The next minute, however, his delight changed to a groan of dismay as Hank, unable to control himself, crashed, full tilt, into the stove. With a deafening clatter, like that of a mad bull careening round a tinware shop, the heater and its long pipe, came toppling in a sooty confusion to the ground. Red-hot coals shot out in every direction.

In the midst of the wreckage sprawled the unlucky bully, his features bedaubed with black. Through this mask his look of puzzled rage at his defeat came so comically that Ned and Herc could not restrain themselves, but, even in the face of the disaster to the store stove, burst into uncontrollable fits of laughter. In the meantime some one hurled a bucket of water on the coals, and the bully was drenched.

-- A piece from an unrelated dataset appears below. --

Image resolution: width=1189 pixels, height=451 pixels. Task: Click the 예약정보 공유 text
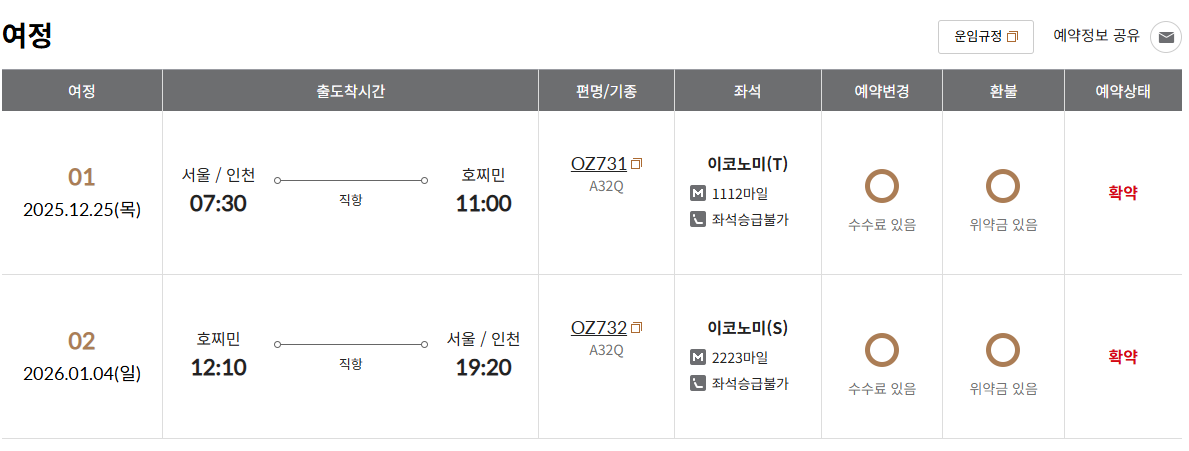(1096, 36)
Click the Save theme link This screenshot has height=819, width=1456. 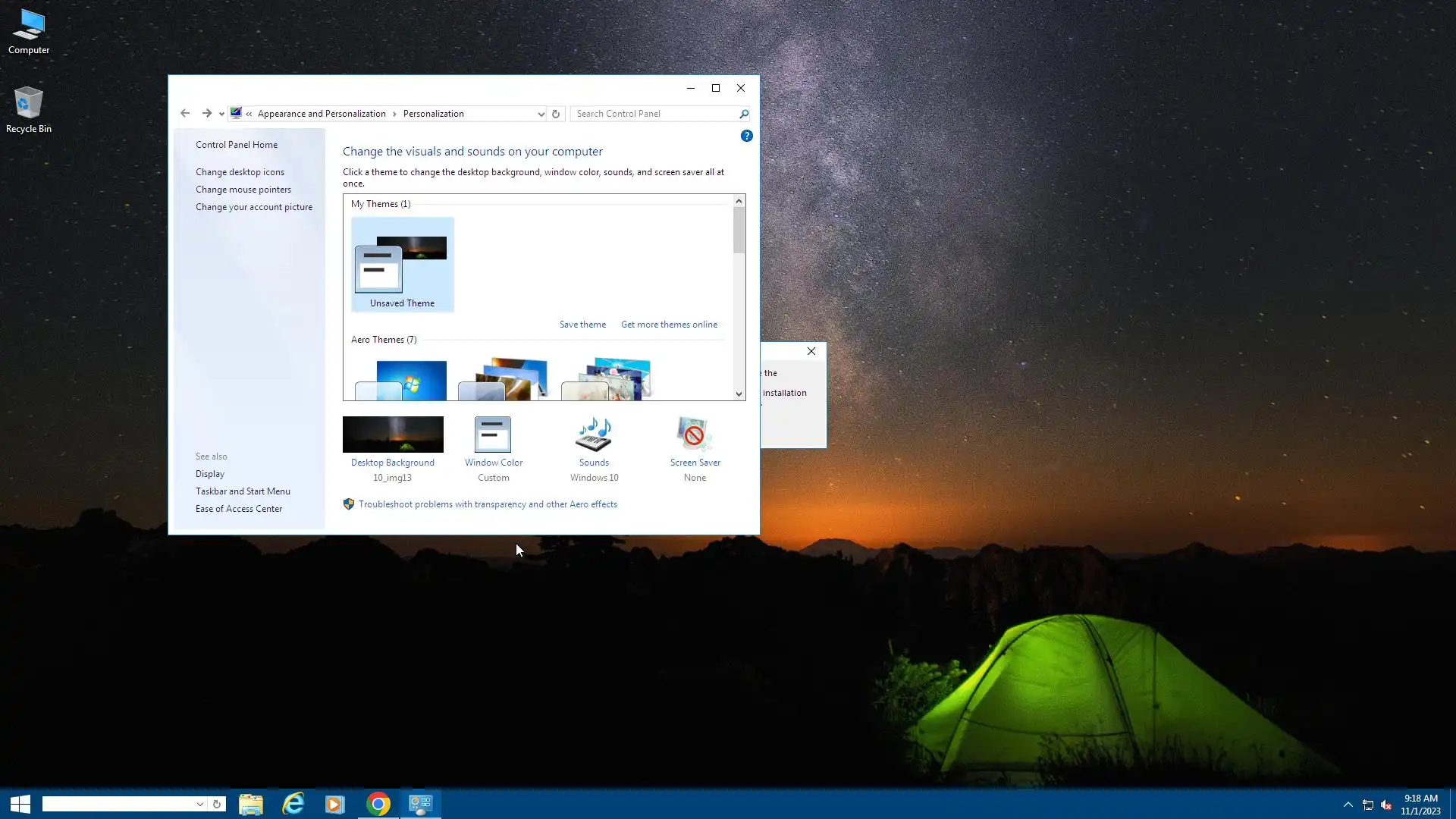click(582, 325)
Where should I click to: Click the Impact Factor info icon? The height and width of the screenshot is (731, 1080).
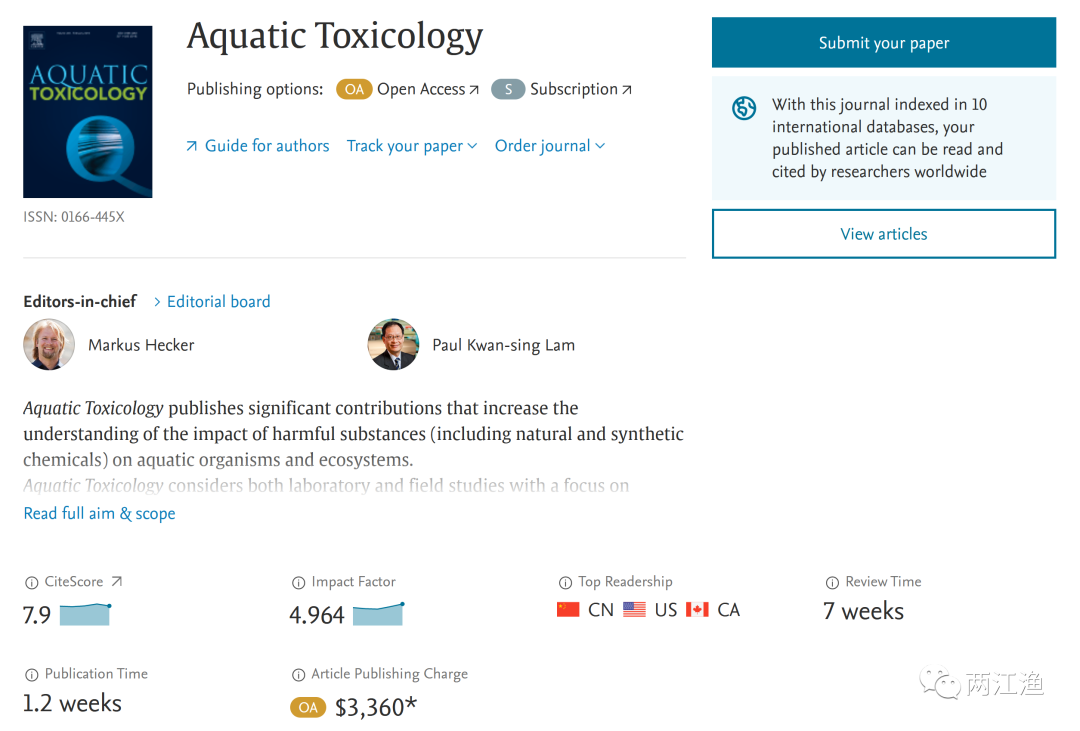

The onlookers, their risibilities also tickled by the downfall of the bully, and the noisy demolition of the stove, joined in the merriment and the laden shelves of the store were echoing to a perfect tempest of laughter when suddenly the rear door opened and Paul Stevens entered. A look of dismay appeared on his lean features as his eyes lighted on the wreckage.

With him was another figure whose unexpected appearance caused the boys' faces to assume almost as dismayed a look as the countenance of the storekeeper.

"Grandfather!" gasped Ned, as his eyes encountered the angry glare of the newcomer's pale orbs.

"Yes,—grandfather," snapped the other, whose weather-beaten face was adorned with a tuft of gray hair on the chin, in the style popularly known as "the goatee."

"What have you got to say in explanation of this?"

As he rasped out this query in a harsh, rusty voice like the creaking of a long disused hinge, old Zack Strong pointed to the wreckage. From the midst of it was rising the bully, plentifully besmeared with soot, but doing his best to maintain a look of injured innocence.